AIM OF THE TASK –
In the text about life from space, what kind of bacteria did a NASA research group find inside the camera of the Surveyor 3 spacecraft?

TEXT FOR ANALYSIS –

On August 8, 2011, a report, based on NASA studies with meteorites found on Earth, was published suggesting building blocks of DNA (adenine, guanine and related organic molecules) may have been formed extraterrestrially in outer space.[41][42][43] In October 2011, scientists reported that cosmic dust contains complex organic matter ("amorphous organic solids with a mixed aromatic-aliphatic structure") that could be created naturally, and rapidly, by stars.[44][45][46] One of the scientists suggested that these complex organic compounds may have been related to the development of life on earth and said that, "If this is the case, life on Earth may have had an easier time getting started as these organics can serve as basic ingredients for life." [44]

Still under investigation/undetermined

A reaction report at NASA Ames indicated skepticism towards the premise that Earth life cannot travel to and reside at such altitudes.[56] Max Bernstein, a space scientist associated with SETI and Ames, argues the results should be interpreted with caution, noting that "it would strain one's credulity less to believe that terrestrial organisms had somehow been transported upwards than to assume that extraterrestrial organisms are falling inward".[53] Pushkar Ganesh Vaidya from the Indian Astrobiology Research Centre reported in his 2009 paper that "the three microorganisms captured during the balloon experiment do not exhibit any distinct adaptations expected to be seen in microorganisms occupying a cometary niche".[57][58]

Disputed

A NASA research group found a small number of Streptococcus mitis bacteria living inside the camera of the Surveyor 3 spacecraft when it was brought back to Earth by Apollo 12. They believed that the bacteria survived since the time of the craft's launch to the Moon.[61] However, these reports are disputed by Leonard D. Jaffe, who was Surveyor program scientist and custodian of the Surveyor 3 parts brought back from the Moon, stated in a letter to the Planetary Society that an unnamed member of his staff reported that a "breach of sterile procedure" took place at just the right time to produce a false positive result.[62] NASA was funding an archival study in 2007 that was trying to locate the film of the camera-body microbial sampling to confirm the report of a breach in sterile technique. NASA currently stands by its original assessment: see Reports of Streptococcus mitis on the moon.

THE DATA –
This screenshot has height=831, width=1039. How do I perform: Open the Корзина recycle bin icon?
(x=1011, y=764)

...

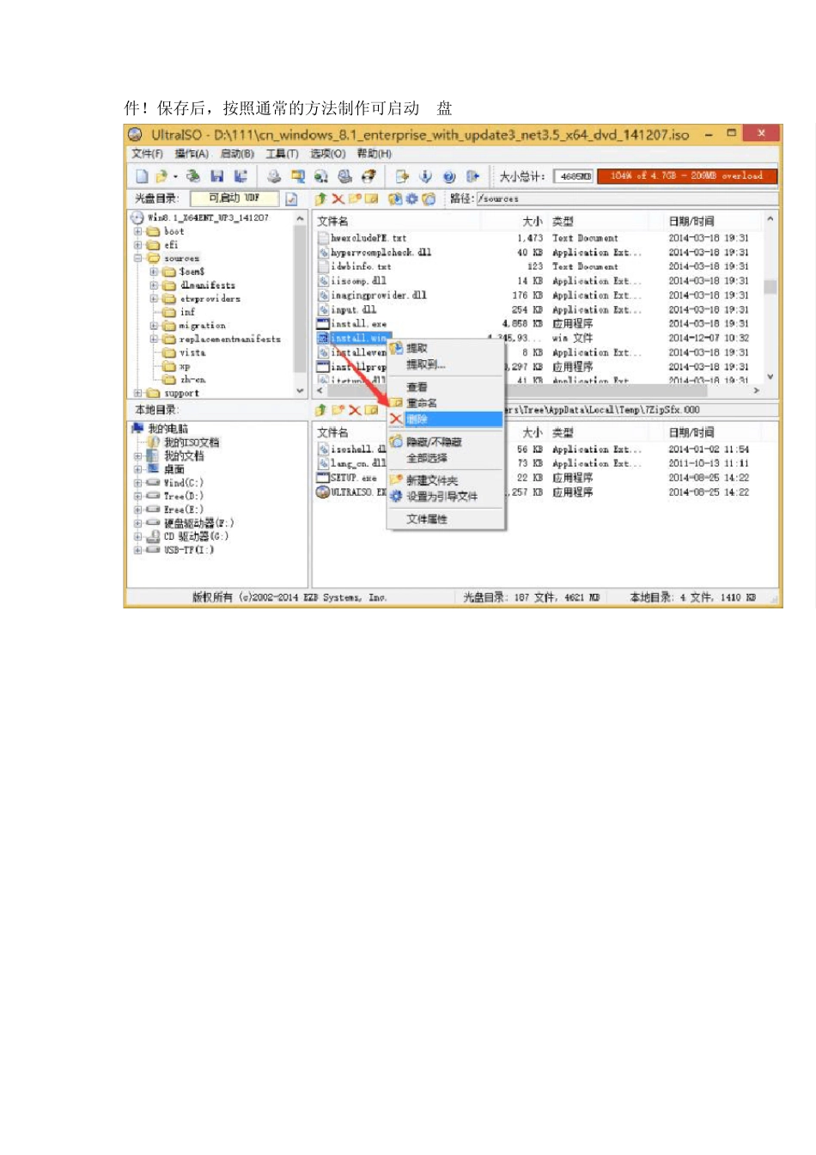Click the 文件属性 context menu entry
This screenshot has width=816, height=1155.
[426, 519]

EXPECTED OUTPUT –
Streptococcus mitis